== The data ==

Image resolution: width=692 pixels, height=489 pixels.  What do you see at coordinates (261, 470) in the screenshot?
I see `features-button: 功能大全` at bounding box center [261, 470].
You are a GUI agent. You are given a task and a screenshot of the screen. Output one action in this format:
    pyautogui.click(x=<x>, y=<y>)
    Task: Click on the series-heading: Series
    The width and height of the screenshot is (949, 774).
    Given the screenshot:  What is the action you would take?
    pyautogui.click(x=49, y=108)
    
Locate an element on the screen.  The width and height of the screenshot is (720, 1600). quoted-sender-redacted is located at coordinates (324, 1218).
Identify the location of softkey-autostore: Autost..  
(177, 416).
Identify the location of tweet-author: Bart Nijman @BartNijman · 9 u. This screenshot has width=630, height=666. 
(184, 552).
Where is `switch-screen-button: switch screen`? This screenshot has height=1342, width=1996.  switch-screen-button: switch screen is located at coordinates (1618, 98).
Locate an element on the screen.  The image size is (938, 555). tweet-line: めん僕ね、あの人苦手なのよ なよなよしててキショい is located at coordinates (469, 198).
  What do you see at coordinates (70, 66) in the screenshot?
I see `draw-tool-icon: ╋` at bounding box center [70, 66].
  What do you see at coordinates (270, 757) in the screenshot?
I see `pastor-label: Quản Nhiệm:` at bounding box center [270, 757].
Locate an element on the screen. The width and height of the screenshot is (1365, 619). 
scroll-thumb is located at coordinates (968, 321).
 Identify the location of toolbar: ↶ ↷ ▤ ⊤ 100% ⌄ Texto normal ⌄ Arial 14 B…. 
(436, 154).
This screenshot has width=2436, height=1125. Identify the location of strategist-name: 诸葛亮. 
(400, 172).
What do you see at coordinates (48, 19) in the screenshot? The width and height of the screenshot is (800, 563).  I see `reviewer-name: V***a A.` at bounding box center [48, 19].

===

### Prompt
Show every line of the stored data above that contains the word "What", copied in full.

### Response area
Image resolution: width=692 pixels, height=489 pixels.  What do you see at coordinates (261, 470) in the screenshot?
    Given the screenshot:  What is the action you would take?
  What do you see at coordinates (70, 66) in the screenshot?
  What do you see at coordinates (270, 757) in the screenshot?
What do you see at coordinates (48, 19) in the screenshot? The width and height of the screenshot is (800, 563).  I see `reviewer-name: V***a A.` at bounding box center [48, 19].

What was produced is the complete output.